__PROBLEM TO SOLVE__: When you copy the records, keep every word exact and leave the pictures out.

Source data
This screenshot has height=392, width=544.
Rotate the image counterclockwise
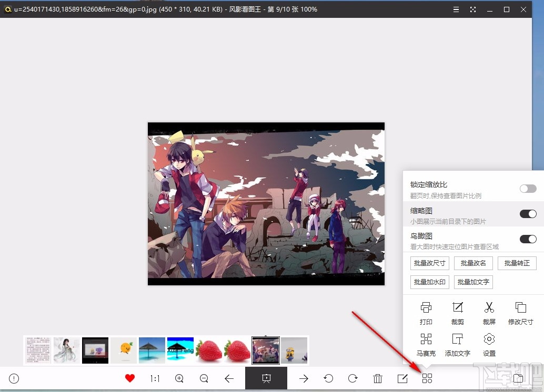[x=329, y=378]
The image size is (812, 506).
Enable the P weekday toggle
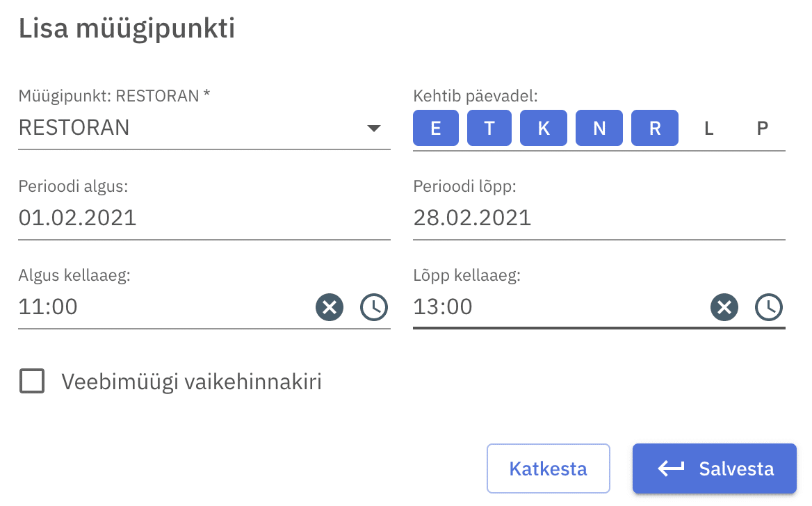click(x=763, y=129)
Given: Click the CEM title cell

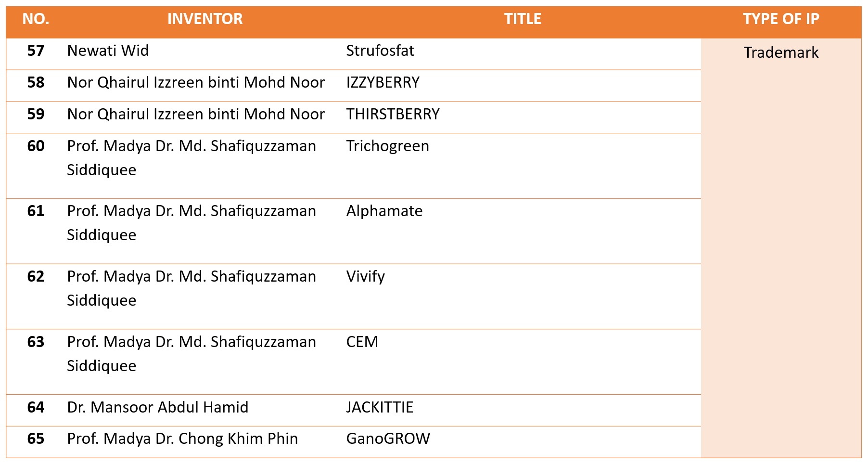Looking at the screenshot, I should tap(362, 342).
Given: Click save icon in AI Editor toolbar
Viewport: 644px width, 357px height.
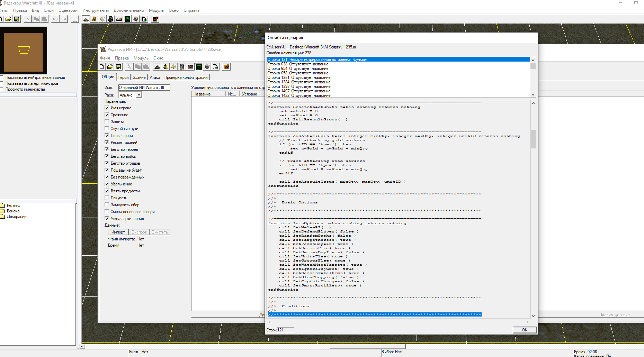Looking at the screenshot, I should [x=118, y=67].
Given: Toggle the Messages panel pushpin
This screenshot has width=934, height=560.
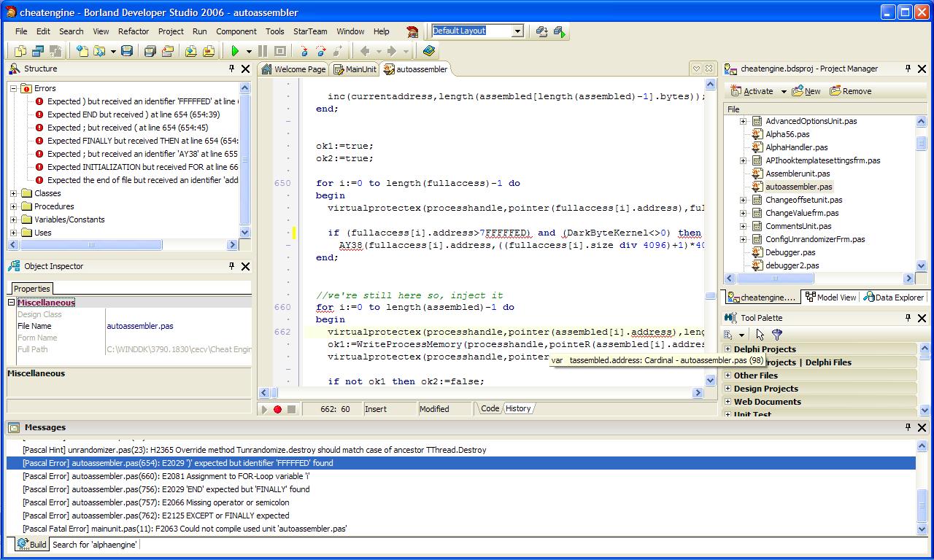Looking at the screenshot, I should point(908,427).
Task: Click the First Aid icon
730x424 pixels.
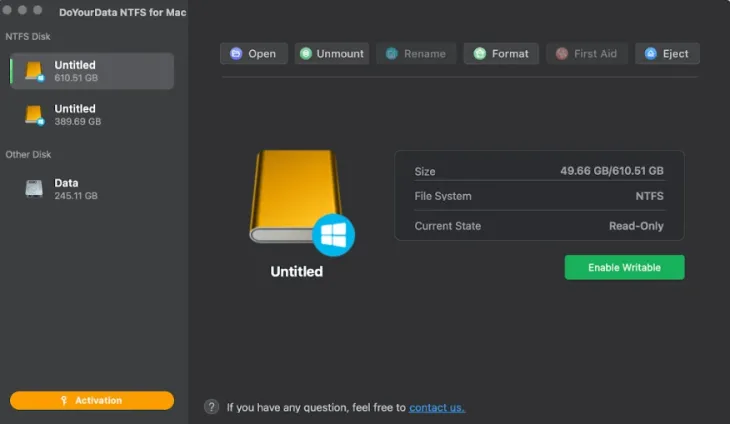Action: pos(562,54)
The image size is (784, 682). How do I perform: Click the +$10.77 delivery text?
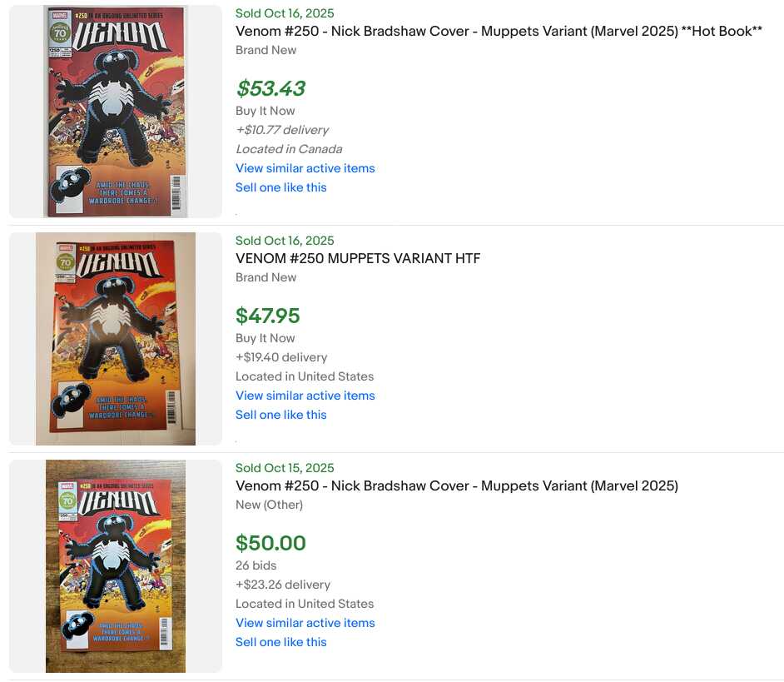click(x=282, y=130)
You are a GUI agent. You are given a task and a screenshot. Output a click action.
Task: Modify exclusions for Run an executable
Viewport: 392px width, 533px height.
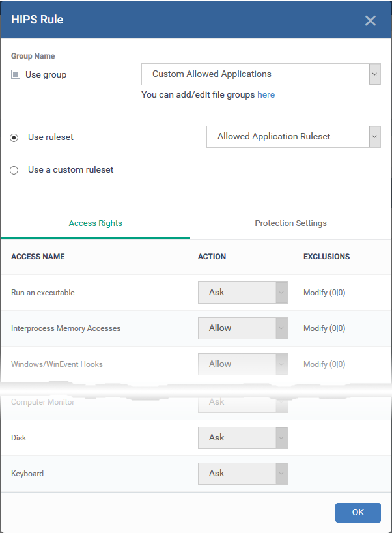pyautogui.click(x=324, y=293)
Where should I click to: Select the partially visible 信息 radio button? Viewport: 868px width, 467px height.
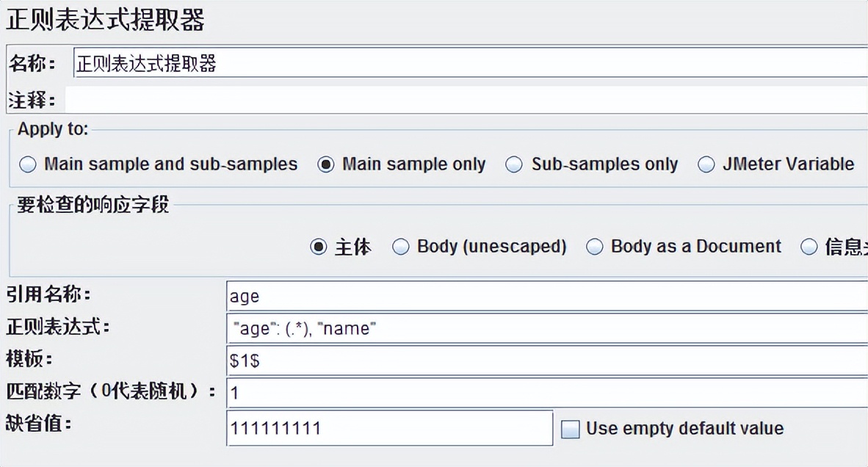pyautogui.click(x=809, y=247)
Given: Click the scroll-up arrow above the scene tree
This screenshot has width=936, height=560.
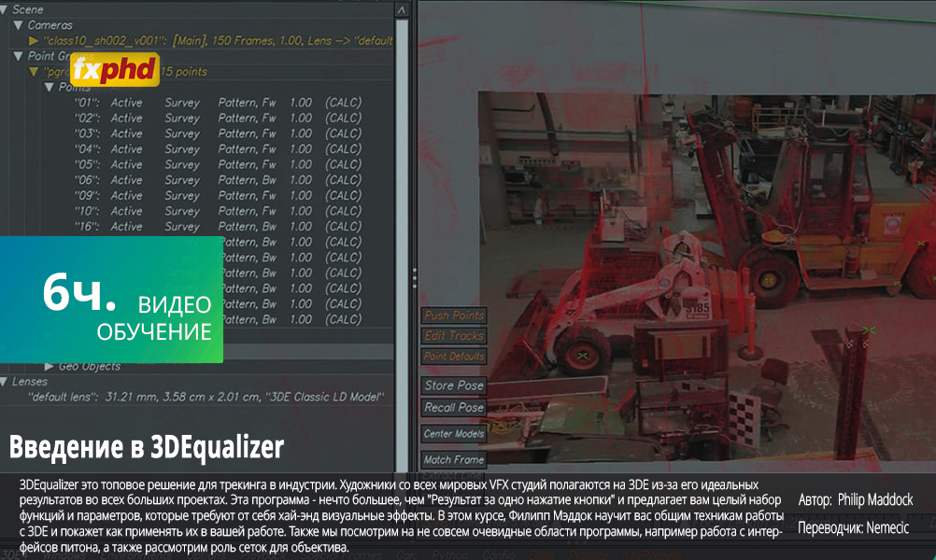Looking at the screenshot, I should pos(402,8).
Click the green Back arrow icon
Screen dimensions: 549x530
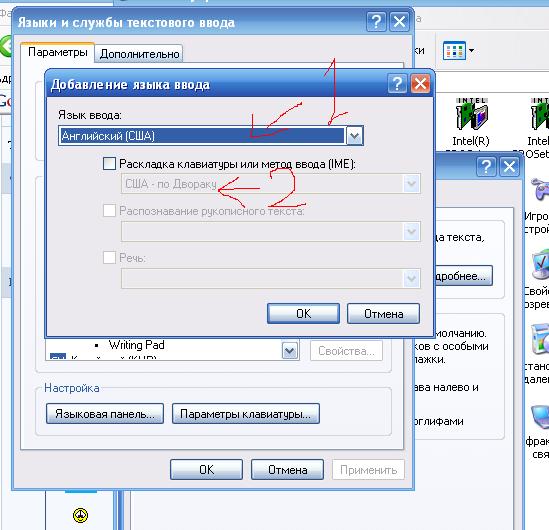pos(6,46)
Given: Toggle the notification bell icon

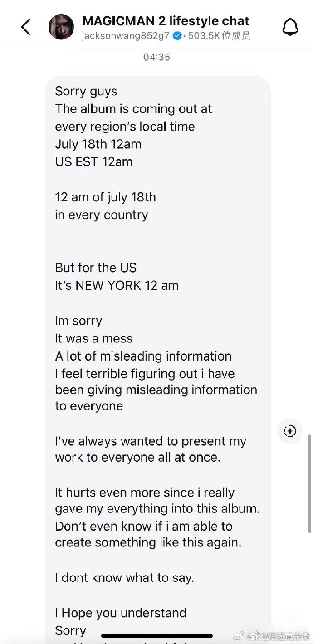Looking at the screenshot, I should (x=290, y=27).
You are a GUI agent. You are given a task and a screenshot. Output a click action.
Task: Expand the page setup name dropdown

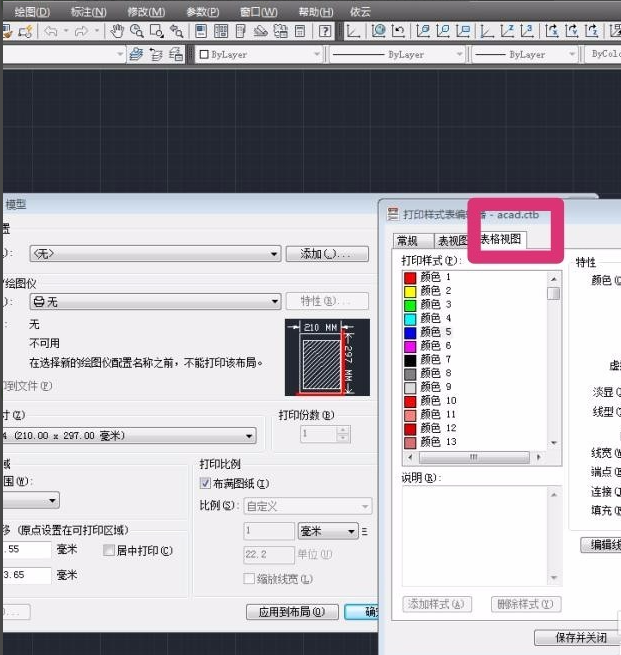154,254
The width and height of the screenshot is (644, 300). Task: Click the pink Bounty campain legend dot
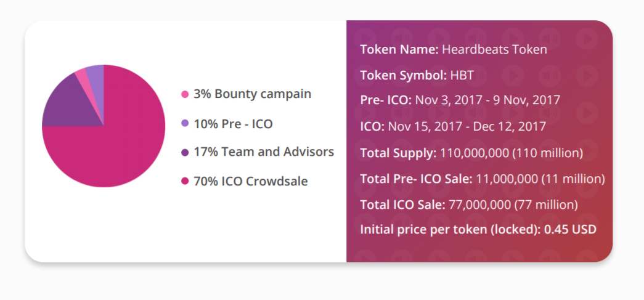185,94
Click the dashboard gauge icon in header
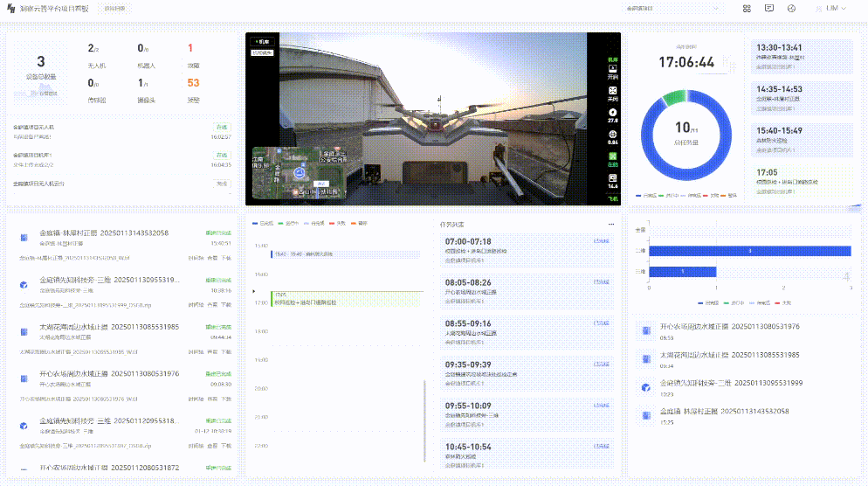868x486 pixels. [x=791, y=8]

__EXERCISE ANSWER__:
This screenshot has height=392, width=544.
Rotate the image counterclockwise
[x=329, y=378]
The image size is (812, 506).
Enable the P weekday toggle
click(x=763, y=129)
Given: Click the CEM title cell

Looking at the screenshot, I should tap(362, 342).
Given: Click save icon in AI Editor toolbar
Viewport: 644px width, 357px height.
Looking at the screenshot, I should [x=118, y=67].
Given: Toggle the Messages panel pushpin
This screenshot has width=934, height=560.
Looking at the screenshot, I should point(908,427).
Task: Click the First Aid icon
730x424 pixels.
Action: pos(562,54)
The image size is (784, 682). How do I perform: Click the +$10.77 delivery text?
click(x=282, y=130)
You are a GUI agent. You are given a task and a screenshot. Output a click action.
Task: Modify exclusions for Run an executable
Viewport: 392px width, 533px height.
pyautogui.click(x=324, y=293)
Where should I click to: Select the partially visible 信息 radio button? Viewport: 868px width, 467px height.
pyautogui.click(x=809, y=247)
Given: Click the scroll-up arrow above the scene tree
This screenshot has width=936, height=560.
Looking at the screenshot, I should pos(402,8).
Click the green Back arrow icon
Screen dimensions: 549x530
pos(6,46)
Given: Toggle the notification bell icon

Looking at the screenshot, I should (x=290, y=27).
You are a GUI agent. You are given a task and a screenshot. Output a click action.
Task: Expand the page setup name dropdown

154,254
The width and height of the screenshot is (644, 300). Task: Click the pink Bounty campain legend dot
185,94
Click the dashboard gauge icon in header
868x486 pixels. [x=791, y=8]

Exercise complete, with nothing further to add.